- [About this task]: Would you please set down the data again exactly as given, excluding the pictures?

- [Data records]:
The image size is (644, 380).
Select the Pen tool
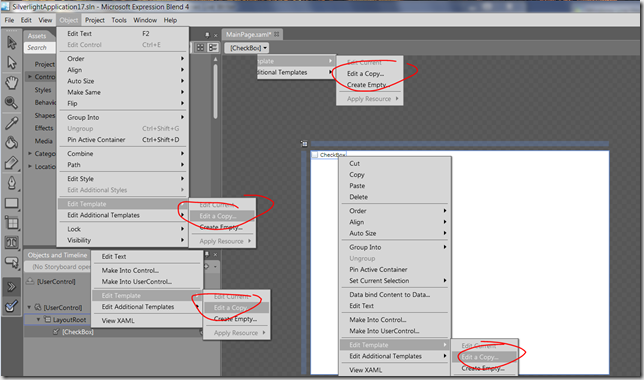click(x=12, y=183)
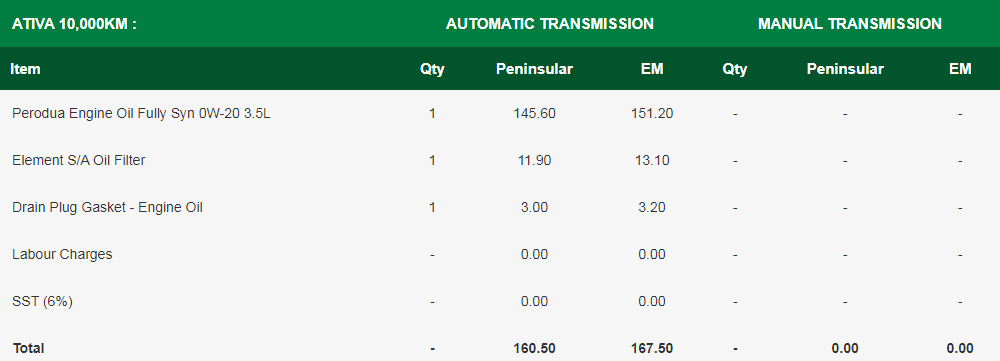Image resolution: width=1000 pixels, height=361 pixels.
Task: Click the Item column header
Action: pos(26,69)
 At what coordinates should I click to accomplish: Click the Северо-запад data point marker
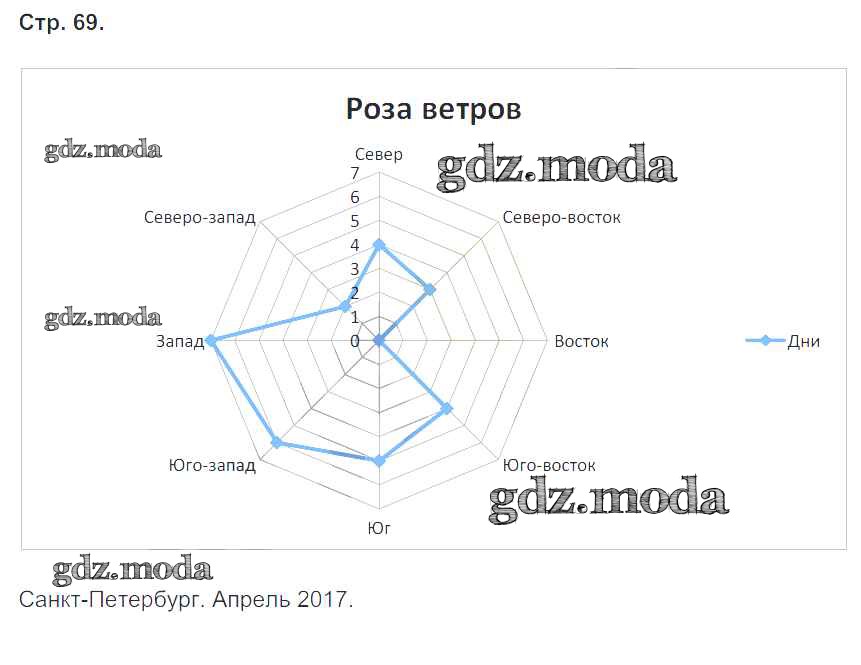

- [Reply]:
The image size is (644, 380).
Select the Pen tool
click(x=12, y=183)
Image resolution: width=1000 pixels, height=361 pixels.
Task: Click the Item column header
Action: pos(26,69)
 At what coordinates should I click to accomplish: Click the Северо-запад data point marker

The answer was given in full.